Servings: 7 servings (1/4 cup / 65 grams each)
Calories per serving: 195 kcal
Ingredients
  • 1 15 oz can low sodium chickpeas
  • 1/4 cup Skippy Natural Creamy Peanut Butter (64 grams)
  • 1/4 cup unsweetened vanilla almond milk (2 oz)
  • 3 tbsp maple syrup (1 1/2 oz)
  • 1 scoop Cellucor Vanilla Casein Protein Powder (34 grams)
  • 1/4 cup Nestle Toll House mini semi-sweet chocolate chips (56 grams)
Instructions
  1. Drain and rinse chickpeas, then remove the outer shells of the chickpeas (the shells should come off easily).

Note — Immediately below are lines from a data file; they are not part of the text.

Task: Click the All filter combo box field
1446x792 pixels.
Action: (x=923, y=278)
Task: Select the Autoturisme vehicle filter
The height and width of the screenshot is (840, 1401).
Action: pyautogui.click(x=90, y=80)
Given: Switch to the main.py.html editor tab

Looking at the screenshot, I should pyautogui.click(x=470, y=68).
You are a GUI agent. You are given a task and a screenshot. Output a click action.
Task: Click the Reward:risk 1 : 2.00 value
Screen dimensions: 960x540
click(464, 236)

  2. Add chickpeas, almond milk, maple syrup, and melted peanut butter to a food processor or powerful blender.  Blend until smooth - you may have to stop and scrape the sides once or twice to help facilitate blending.  Try to avoid adding extra liquid unless you really need it.

  3. Add protein powder to the food processor and continue to blend until mixed in and a thick dough has formed.

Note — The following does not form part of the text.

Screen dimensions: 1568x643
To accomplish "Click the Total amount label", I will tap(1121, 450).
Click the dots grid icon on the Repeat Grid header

  4. Remove the dough from the food processor and fold in chocolate chips.

  5. Store in the refrigerator for up to 2 weeks.

Nutrition Facts
Peanut Butter Protein Cookie Dough
Amount Per Serving
Calories 195 Calories from Fat 72
% Daily Value*
Fat 8g12%
Cholesterol 3mg1%
Sodium 181mg8%
Potassium 144mg4%
Carbohydrates 23g8%
Fiber 3g13%
Sugar 11g12%
Protein 9g18%
* Percent Daily Values are based on a 2000 calorie diet.